Recommended by: Emily

The Culture Code unpacks our human desire for belonging. We all crave safe connection or feeling a part of a committed group. All trends point to that being the foundation of success. The steps to build that foundation are SMALL – subtle cues and micro-events – constant and consistent behavior you can adjust once you are aware of it. Trust takes forever to build and so little to destroy.


Playing Big: Practical Wisdom for Women Who Want to Speak Up, Create, and Lead, Tara Mohr

Recommended by: Emily

Playing Big explores building women’s leadership in innovative and creative spaces. Too often our inner critic, plus a bit of social conditioning, restricts potential before it’s even uncovered. Through a series of self-directed exercise, this book offers tools to ignite your own personal and professional growth.


The Pumpkin Plan: A Simple Strategy to Grow a Remarkable Business in Any Field, Mike Michalowicz

Recommended by: Amanda

Gosh, this book I cannot shut up about. I have discussed it with multiple people and honestly believe its philosophy at my core and wish I had read it sooner. He takes different industries and applied his “Pumpkin Plan.” The gist: You can spend your time taking care of a bunch of mediocre pumpkins or you can invest your time in the giant prize-winning pumpkins, take a seed from it and replicate. His audience is mainly entrepreneurs, and here is one of the takeaways I loved: There are three types of clients, and their importance is ranked exactly as follows: 1. Good clients. 2. Non-existent clients, and 3. Bad clients. Looking at that list, you may be tempted to rearrange the order and move non-existent clients to the end, because having bad clients is better than having no clients at all, right? Nope. Just like bad, rotten pumpkins suck nutrients from good pumpkins and stunt their growth, bad, rotten clients distract you, drain your resources, and cost you money.

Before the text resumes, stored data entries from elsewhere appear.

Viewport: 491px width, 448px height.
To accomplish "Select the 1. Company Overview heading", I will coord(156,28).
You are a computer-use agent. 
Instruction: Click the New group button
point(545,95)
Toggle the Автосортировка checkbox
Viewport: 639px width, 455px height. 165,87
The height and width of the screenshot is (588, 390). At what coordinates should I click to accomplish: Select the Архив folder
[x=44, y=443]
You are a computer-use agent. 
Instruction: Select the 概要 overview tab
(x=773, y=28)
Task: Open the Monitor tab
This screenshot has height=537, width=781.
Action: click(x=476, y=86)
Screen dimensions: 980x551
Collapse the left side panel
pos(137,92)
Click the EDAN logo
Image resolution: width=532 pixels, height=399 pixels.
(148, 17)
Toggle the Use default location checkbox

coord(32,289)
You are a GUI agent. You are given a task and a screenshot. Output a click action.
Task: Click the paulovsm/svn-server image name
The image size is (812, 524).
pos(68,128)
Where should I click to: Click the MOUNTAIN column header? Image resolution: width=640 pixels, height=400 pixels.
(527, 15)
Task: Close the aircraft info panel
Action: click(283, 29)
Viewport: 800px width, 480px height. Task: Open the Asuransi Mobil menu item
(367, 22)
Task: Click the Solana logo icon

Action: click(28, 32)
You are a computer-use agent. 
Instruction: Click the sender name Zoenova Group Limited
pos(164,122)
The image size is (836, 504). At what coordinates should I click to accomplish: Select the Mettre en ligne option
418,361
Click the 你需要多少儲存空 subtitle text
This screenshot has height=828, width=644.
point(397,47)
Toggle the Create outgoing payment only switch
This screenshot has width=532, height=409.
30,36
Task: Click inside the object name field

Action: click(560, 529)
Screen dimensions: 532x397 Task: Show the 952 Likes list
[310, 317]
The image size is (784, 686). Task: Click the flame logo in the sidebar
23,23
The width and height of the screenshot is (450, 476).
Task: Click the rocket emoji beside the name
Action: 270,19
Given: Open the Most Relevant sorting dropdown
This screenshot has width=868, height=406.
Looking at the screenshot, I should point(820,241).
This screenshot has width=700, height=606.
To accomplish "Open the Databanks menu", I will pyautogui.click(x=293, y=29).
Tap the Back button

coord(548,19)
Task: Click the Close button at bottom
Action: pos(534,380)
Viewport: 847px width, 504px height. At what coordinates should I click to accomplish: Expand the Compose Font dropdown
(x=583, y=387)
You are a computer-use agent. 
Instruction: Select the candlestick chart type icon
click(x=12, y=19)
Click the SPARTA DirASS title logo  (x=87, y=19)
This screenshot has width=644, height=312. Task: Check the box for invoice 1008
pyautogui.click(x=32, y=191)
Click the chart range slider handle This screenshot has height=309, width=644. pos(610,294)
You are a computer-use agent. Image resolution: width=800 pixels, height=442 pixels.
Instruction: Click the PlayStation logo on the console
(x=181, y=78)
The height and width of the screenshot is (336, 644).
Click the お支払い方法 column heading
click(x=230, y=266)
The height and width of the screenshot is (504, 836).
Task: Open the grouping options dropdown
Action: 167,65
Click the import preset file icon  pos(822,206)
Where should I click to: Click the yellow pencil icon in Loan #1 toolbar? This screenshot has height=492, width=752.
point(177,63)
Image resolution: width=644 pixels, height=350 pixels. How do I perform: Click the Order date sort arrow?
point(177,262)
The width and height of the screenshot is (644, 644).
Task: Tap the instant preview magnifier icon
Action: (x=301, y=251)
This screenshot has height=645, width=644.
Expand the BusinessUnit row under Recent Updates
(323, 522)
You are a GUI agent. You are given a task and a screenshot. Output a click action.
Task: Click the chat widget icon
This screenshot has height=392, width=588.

EntreLeadership: 20 Years of Practical Business Wisdom from the Trenches, Dave Ramsey

Recommended by: Brandy

Dave Ramsey is the man – and this is a must read. Notable quotes and takeaways:

  1. “We want givers in our organization, not takers.”
  2. They teach a culture class to all new hires.
  3. “The problem with your company is not the economy, it is the not lack of opportunity, it is not your team. The problem is you.” He says the good news is that if you are the problem then you are also the solution
  4. Whatever is happening at the head of the organization will affect the entire body.
  5. Your personal weaknesses will be your company’s weaknesses.
  6. When you teach team members the “why,” they are more equipped to make the same decision next time without you.
  7. “I will hire passion over talent and education every time.”
  8. You’ve got to lead with goals. Don’t ask your team to set goals when you have none. And goals MUST be in writing!
  9. Companies all over America are failing because they have allowed a culture of leaders and teams who don’t care about the goal, but just about themselves.
  10. “We don’t make decisions based on fear.”
  11. Treat your team like a family and they will act like a family.
  12. Ask yourself, would you hire that team member again? If the answer is no, let them go.
  13. “We don’t keep jerks.” (My personal fav.)
  14. “We are all in sales. Everyone in the company.” Love this. Serve, don’t sell,
  15. “As a leader, if you aren’t sick and tired of saying the same thing over and over again, you have likely not communicated with your team.”
  16. Lastly, Dave is HUGE on no gossip. You get fired for it. For real.


Daring Greatly, How the Courage to Be Vulnerable Transforms the Way We Live, Love, Parent, and Lead, Brené Brown

Recommend by: Natalie

This book tackles the fears and desires we all share as humans, and some of the best practices we can use to ensure “wholehearted living.” Whether it’s worries or stresses in our careers, studies, and personal lives, we were all made for love and belonging. Without a doubt, this book is a steadfast reminder that we’re all in the arena of life together and that our worth should be measured by our willingness to feel, create, inspire, and act on our behalves.